━━ Recorded information

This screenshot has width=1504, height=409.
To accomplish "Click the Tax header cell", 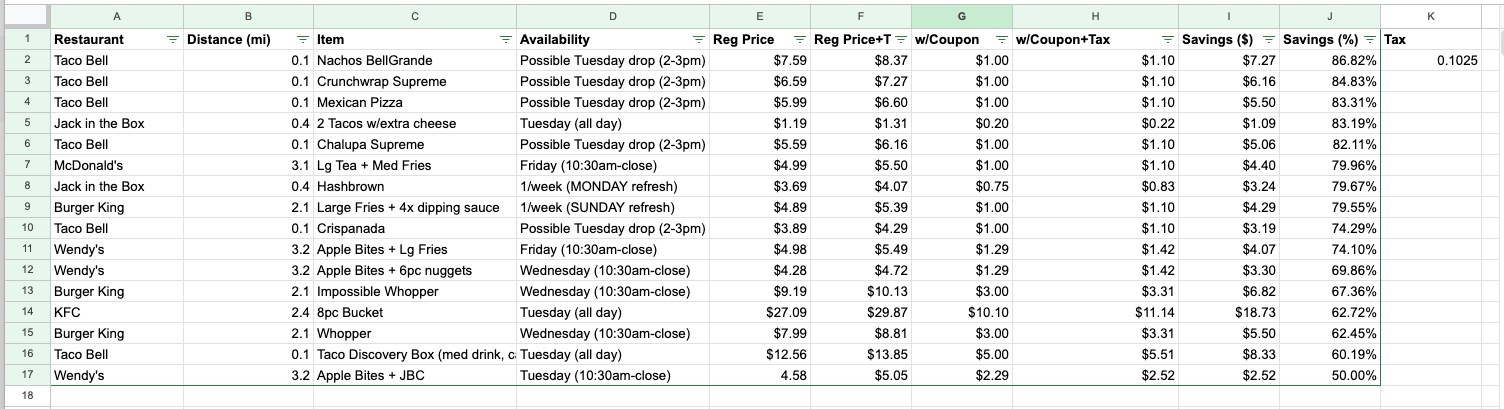I will point(1431,40).
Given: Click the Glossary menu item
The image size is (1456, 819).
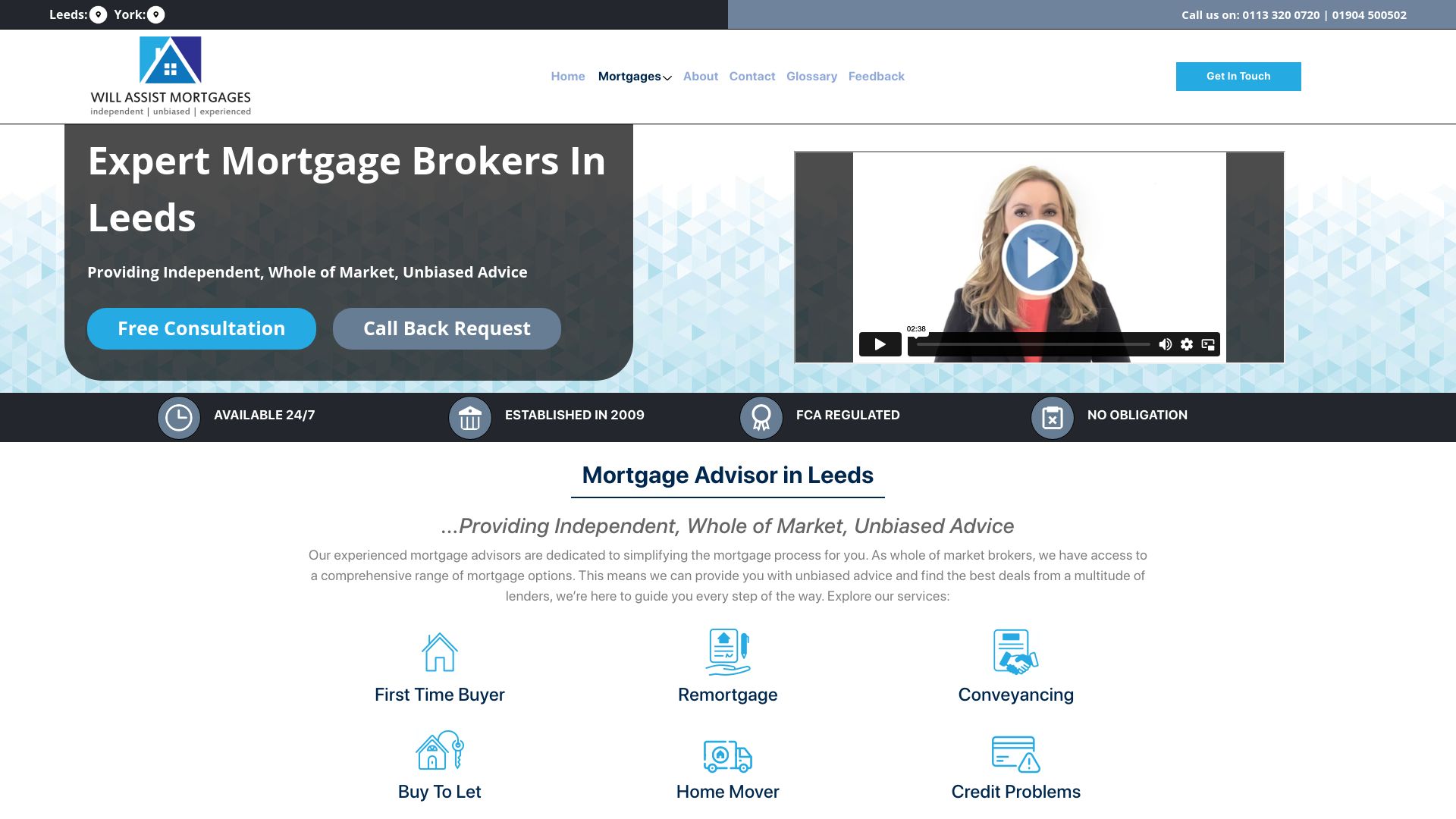Looking at the screenshot, I should (812, 76).
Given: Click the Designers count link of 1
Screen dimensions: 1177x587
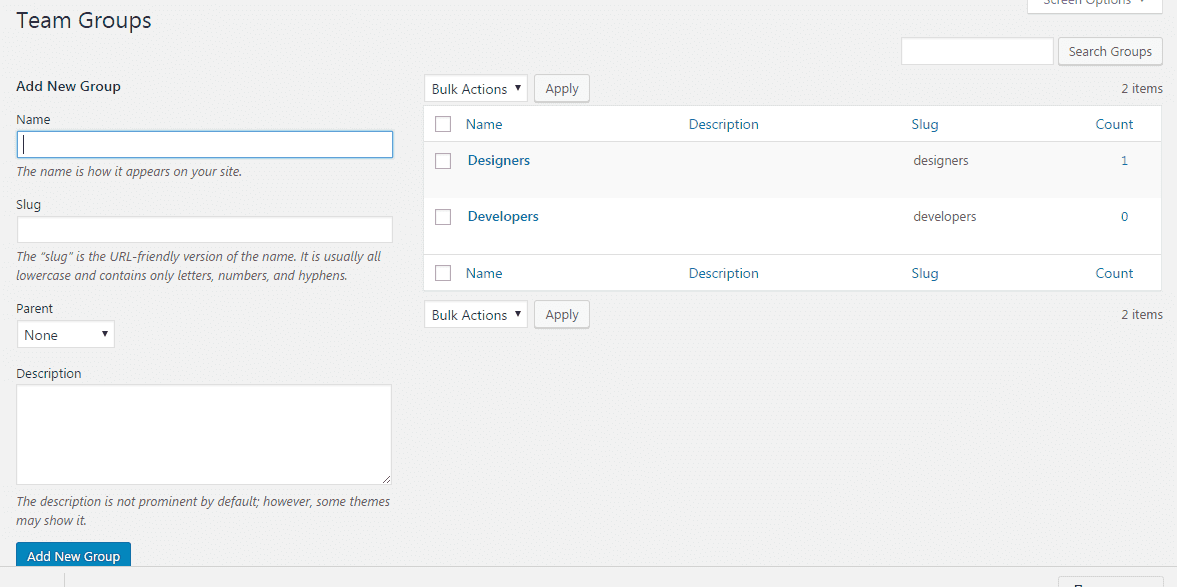Looking at the screenshot, I should point(1124,160).
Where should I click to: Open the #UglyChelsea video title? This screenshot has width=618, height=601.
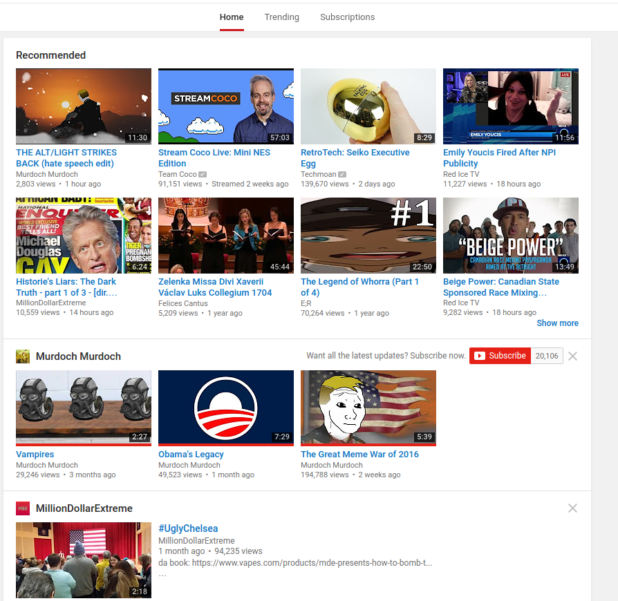tap(188, 528)
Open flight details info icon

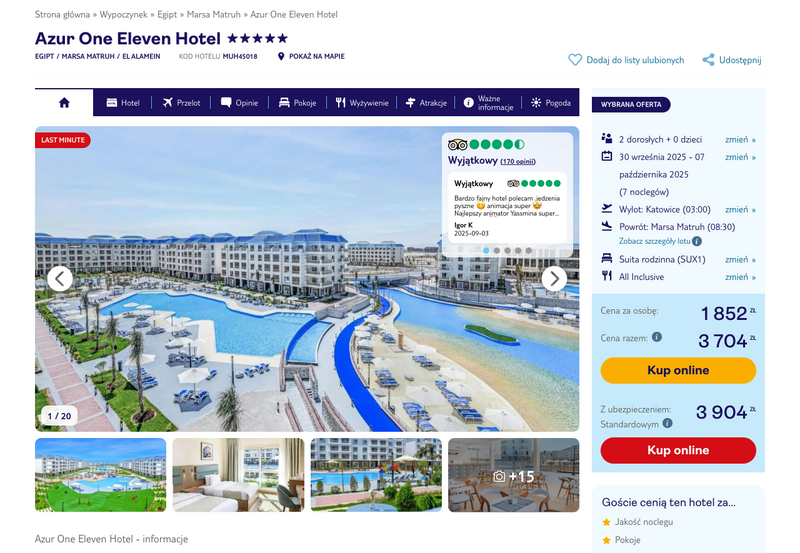coord(696,241)
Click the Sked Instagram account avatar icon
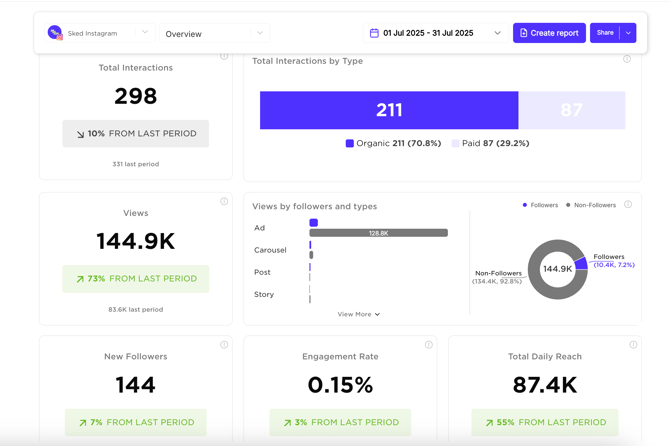This screenshot has height=446, width=670. coord(55,33)
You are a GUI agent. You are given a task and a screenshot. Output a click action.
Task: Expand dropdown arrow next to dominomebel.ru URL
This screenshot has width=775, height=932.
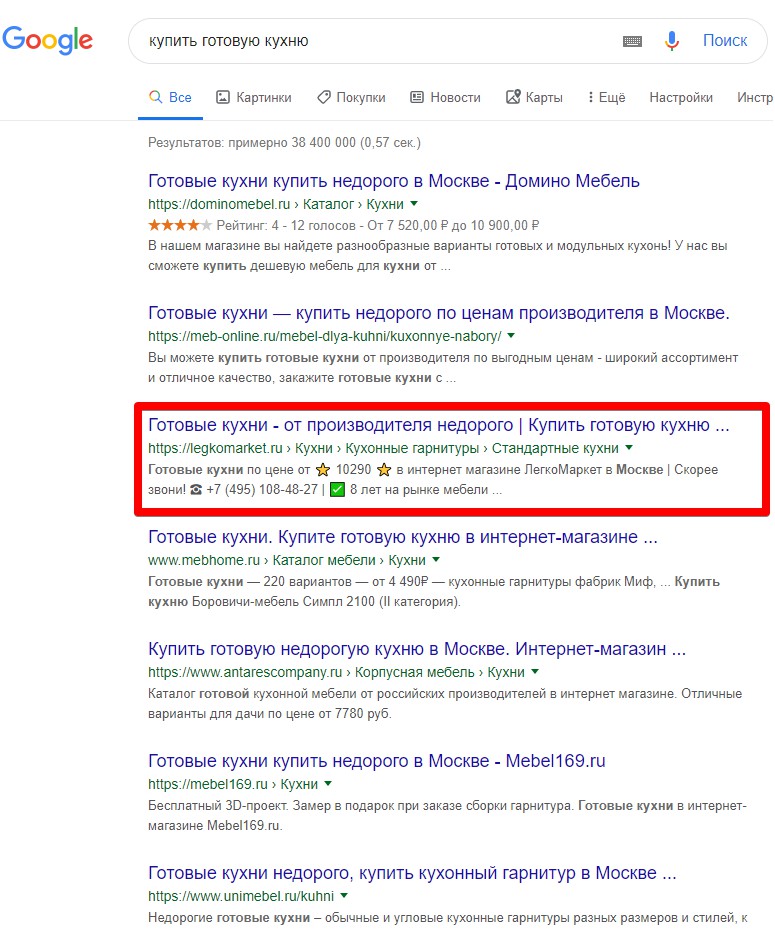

━━━━

Work order => Please copy, exactly as written, the lines from the one that contains "Open flight details info icon" through the end of the records, both ends included. Do not include the pictures.

Result of the exercise =>
Open flight details info icon

coord(696,241)
Click the Sked Instagram account avatar icon
This screenshot has height=446, width=670. coord(55,33)
You are a GUI agent. You are given a task and a screenshot. Output a click action.
Task: Expand dropdown arrow next to dominomebel.ru URL
This screenshot has width=775, height=932.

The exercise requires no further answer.